#### [Input for this task]
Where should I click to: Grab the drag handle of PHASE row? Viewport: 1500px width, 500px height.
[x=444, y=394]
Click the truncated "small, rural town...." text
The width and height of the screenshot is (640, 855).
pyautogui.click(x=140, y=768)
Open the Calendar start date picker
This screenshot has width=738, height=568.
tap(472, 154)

#### [The problem]
Repeat the whole listing exactly, keeping every line intact.

#### [Written reply]
Where should I click to: Grab the drag handle of PHASE row? Viewport: 1500px width, 500px height.
[x=444, y=394]
Click the truncated "small, rural town...." text
The width and height of the screenshot is (640, 855).
pyautogui.click(x=140, y=768)
Open the Calendar start date picker
This screenshot has width=738, height=568.
tap(472, 154)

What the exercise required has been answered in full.